TREN.BISNISMARKET.COM - Bank Indonesia (BI) secara resmi mengumumkan perpanjangan kebijakan relaksasi terkait ketentuan penggunaan kartu kredit yang telah berlaku sebelumnya. Keputusan ini diambil sebagai bagian dari upaya menjaga stabilitas sistem pembayaran domestik di tengah dinamika ekonomi global.

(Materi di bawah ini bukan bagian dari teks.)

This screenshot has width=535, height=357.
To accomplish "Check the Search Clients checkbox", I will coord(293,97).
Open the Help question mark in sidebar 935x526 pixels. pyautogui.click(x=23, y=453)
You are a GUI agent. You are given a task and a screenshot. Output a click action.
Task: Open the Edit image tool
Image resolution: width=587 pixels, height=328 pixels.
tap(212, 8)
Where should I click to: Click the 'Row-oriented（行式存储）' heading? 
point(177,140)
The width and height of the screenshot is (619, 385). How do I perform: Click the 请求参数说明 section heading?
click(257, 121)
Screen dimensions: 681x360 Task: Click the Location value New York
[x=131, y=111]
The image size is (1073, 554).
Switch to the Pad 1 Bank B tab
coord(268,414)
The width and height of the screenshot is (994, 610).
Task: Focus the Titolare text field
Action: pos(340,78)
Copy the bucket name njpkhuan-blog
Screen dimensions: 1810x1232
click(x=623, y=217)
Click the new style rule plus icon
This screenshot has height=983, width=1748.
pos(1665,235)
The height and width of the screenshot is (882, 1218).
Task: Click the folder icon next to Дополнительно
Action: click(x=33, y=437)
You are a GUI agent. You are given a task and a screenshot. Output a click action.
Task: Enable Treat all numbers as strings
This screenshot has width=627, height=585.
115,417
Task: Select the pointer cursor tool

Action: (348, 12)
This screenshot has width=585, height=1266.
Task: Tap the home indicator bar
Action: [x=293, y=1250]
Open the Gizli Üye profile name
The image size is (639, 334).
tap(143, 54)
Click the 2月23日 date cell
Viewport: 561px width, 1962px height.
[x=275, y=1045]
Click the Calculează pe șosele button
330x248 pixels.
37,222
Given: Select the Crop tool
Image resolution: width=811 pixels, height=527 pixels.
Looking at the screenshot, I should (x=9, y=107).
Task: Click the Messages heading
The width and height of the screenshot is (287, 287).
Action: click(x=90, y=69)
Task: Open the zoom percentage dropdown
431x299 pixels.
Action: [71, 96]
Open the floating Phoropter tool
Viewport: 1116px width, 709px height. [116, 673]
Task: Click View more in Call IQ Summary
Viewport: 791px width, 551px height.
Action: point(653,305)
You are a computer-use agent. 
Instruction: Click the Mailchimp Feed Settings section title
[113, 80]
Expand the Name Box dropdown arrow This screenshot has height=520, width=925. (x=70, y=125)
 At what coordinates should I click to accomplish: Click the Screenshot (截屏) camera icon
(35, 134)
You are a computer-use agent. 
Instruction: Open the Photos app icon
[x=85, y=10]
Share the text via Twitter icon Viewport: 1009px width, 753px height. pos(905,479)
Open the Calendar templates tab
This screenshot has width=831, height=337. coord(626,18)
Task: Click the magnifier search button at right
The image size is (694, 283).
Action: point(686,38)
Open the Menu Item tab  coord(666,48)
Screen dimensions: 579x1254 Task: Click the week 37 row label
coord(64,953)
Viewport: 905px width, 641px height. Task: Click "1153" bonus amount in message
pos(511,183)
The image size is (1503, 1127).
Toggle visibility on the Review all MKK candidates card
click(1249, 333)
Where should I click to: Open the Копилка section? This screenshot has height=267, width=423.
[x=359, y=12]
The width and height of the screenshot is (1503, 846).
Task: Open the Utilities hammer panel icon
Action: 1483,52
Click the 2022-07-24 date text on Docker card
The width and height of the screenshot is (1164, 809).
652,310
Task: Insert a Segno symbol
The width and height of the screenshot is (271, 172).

Perpanjangan masa berlaku kebijakan ini ditetapkan hingga tanggal 31 Desember 2026 mendatang. Keputusan ini menunjukkan adanya pertimbangan matang dari otoritas moneter terkait prospek ekonomi jangka menengah.

Keputusan perpanjangan ini didasarkan pada analisis mendalam mengenai kondisi ketidakpastian global yang dinilai masih berada pada level yang cukup tinggi. Ketidakpastian ini meliputi berbagai faktor risiko eksternal yang dapat mempengaruhi stabilitas keuangan di Indonesia.

"Bank Indonesia (BI) memperpanjang kebijakan relaksasi kartu kredit hingga 31 Desember 2026 lantaran ketidakpastian global masih tinggi," demikian pernyataan resmi yang dikeluarkan oleh Bank Indonesia. Pernyataan ini menjadi dasar utama mengapa kebijakan stimulus tersebut perlu dilanjutkan.

Langkah perpanjangan relaksasi ini merupakan respons proaktif dari Bank Indonesia untuk memastikan bahwa pelaku usaha dan konsumen dapat tetap bertransaksi dengan nyaman. Tujuannya adalah memitigasi dampak negatif dari gejolak ekonomi internasional.

Meskipun demikian, perpanjangan ini dilakukan dengan memperhatikan kondisi dan perkembangan terkini di sektor keuangan domestik. BI terus memantau secara ketat indikator-indikator utama perekonomian nasional.

Dengan diperpanjangnya relaksasi ini, diharapkan dapat memberikan kepastian lebih bagi pengguna kartu kredit dan industri terkait dalam merencanakan aktivitas keuangan mereka hingga tahun 2026. Hal ini sejalan dengan upaya pemulihan ekonomi yang berkelanjutan.

Dikutip dari sumber pemberitaan, langkah BI ini mencerminkan kehati-hatian dalam menghadapi tantangan ekonomi global yang kompleks, seraya tetap mendorong pertumbuhan ekonomi domestik yang sehat.

Disclaimer: Artikel ini ditulis ulang secara otomatis oleh AI berdasarkan sumber Referensi: Keuangan.kontan. Kami menggunakan teknologi AI untuk menyajikan informasi ini kembali.